EXCERPTED PASSAGE.
◇ ◇ ◇

As the efficacy of these traditional marketing channels wanes, Gallant discussed the imperative of generating organic traffic through social media and other alternative channels, noting that collaborating with influencers and leveraging user-generated content have emerged as effective means of fostering brand advocacy and driving conversions. Just posting high-quality photography no longer cuts it.
“The beautiful pictures of the product are … par for the course, maybe table stakes for a brand,” Gallant said. “[We’re] creating things that are highly engaging. So, we have things like your horoscope, we have funny graphics that we put up, or we have photos of [founder and celebrity influencer] Emma [Chamberlain]. These are the sorts of things that really drive the traffic to the site.”
Social media can be a valuable tool for driving product discovery and education, although it rarely drives conversion on its own, according to the PYMNTS Intelligence report “Tracking the Digital Payments Takeover: Monetizing Social Media.” The study of nearly 3,000 U.S. consumers revealed that while 43% browse social media to find goods and services, only 14% ultimately buy those goods and services via social media.

◇ ◇ ◇

DATA ROWS.
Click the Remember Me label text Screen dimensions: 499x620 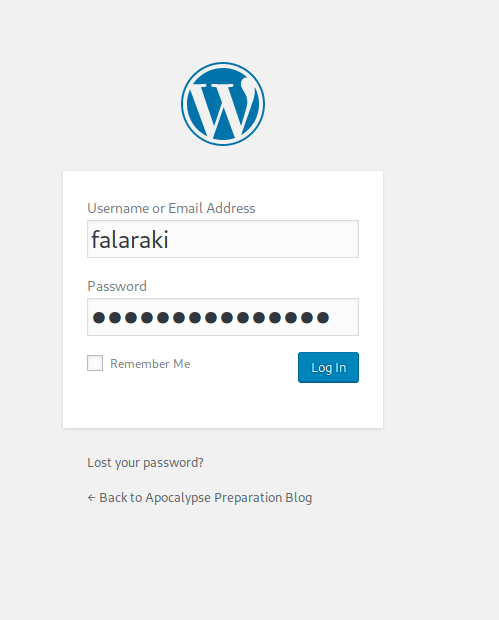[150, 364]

◇ ◇ ◇

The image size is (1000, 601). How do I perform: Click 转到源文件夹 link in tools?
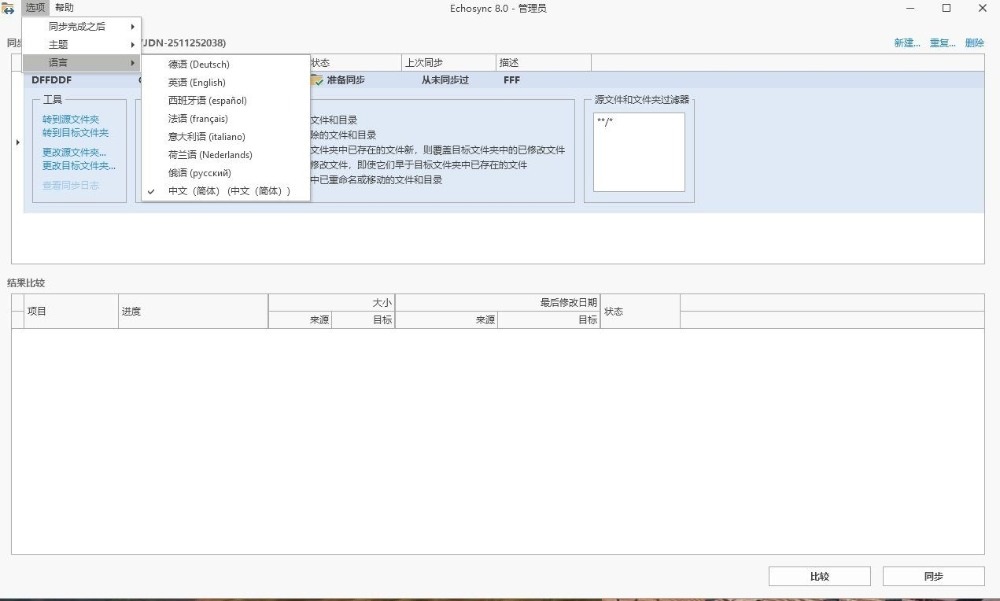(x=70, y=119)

◇ ◇ ◇

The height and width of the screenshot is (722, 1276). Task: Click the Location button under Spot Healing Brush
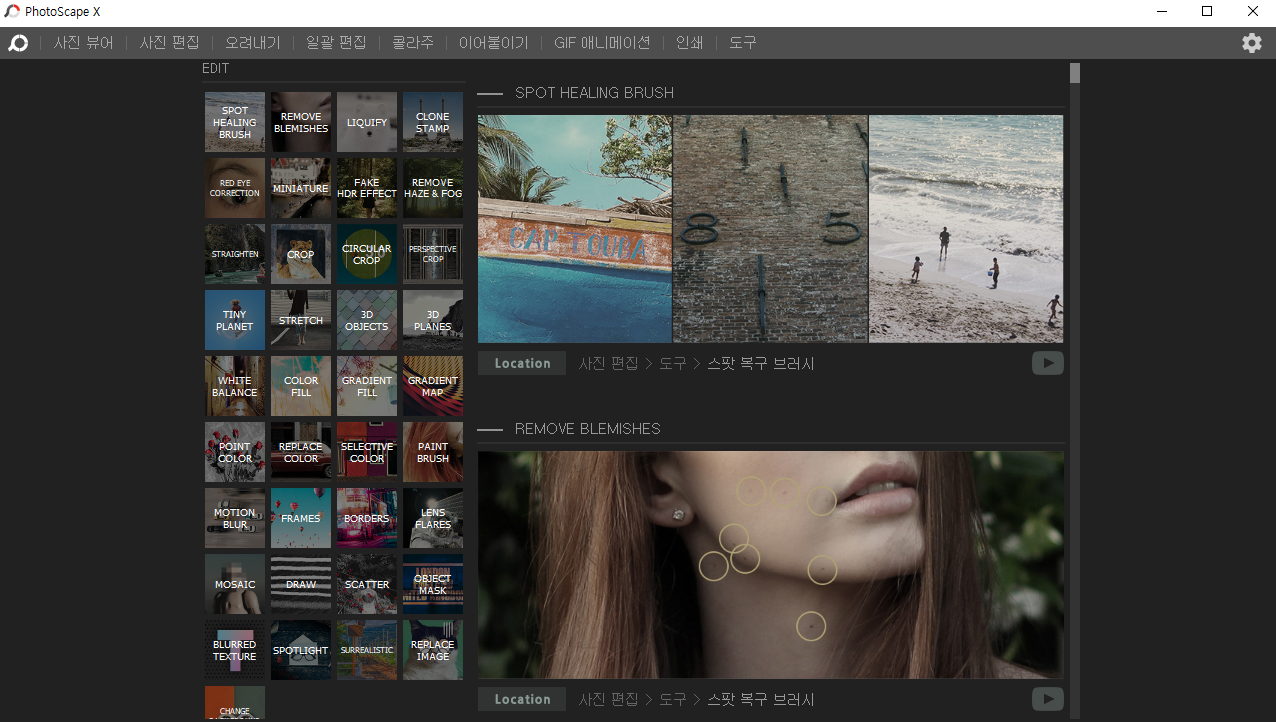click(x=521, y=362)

◇ ◇ ◇

OBJECTIVES.
1. In the passage on social media marketing, shorten the paragraph that begins "Social media can be a valuable tool" and keep its main facts.
2. According to the passage on social media marketing, what percentage of the surveyed U.S. consumers ultimately buy goods and services via social media?
3. Extend the passage on social media marketing with a further paragraph that follows on from its last sentence.

OUTPUTS IN ORDER.
1. A PYMNTS Intelligence report, "Tracking the Digital Payments Takeover: Monetizing Social Media," found that social media helps with product discovery and education but rarely drives conversion by itself. Of nearly 3,000 U.S. consumers studied, 43% browse social media to find goods and services, but only 14% buy them there.

2. 14%

3.
The coffee brand especially targets young consumers, who tend to be D2C brands’ best customers. The PYMNTS Intelligence report “The Online Features Driving Consumers to Shop With Brands, Retailers or Marketplaces,” which drew from a survey of more than 3,500 U.S. consumers, revealed that in digital shopping, Generation Z consumers are the most likely to want to buy directly from a brand and the least likely to prefer shopping via merchants’ online stores.
Specifically, 43% of Gen Z said they definitely or probably prefer a brand’s own online store —above the 28% of the population as a whole that said the same. On the other hand, 23% of these young consumers said they definitely or probably prefer a merchant’s online store, while a greater 32% of consumers across generations said the same.
Looking ahead, Gallant noted that he expects the D2C space to further differentiate from traditional retail channels as consumers demand greater specialization from brands’ direct platforms.
“I’m really paying attention to how brands are starting to transform what they’re doing,” Gallant said. “Are they making their [D2C] site more of a deep content play? Are they making it more of a limited-time offering site? How are they thinking about driving traffic to their retail partners versus [D2C], if you look at their social and email and affiliate programs? I’m trying to understand how other brands are thinking about the balance between retail partnerships and their own [D2C] site and how they evolve each of those platforms.”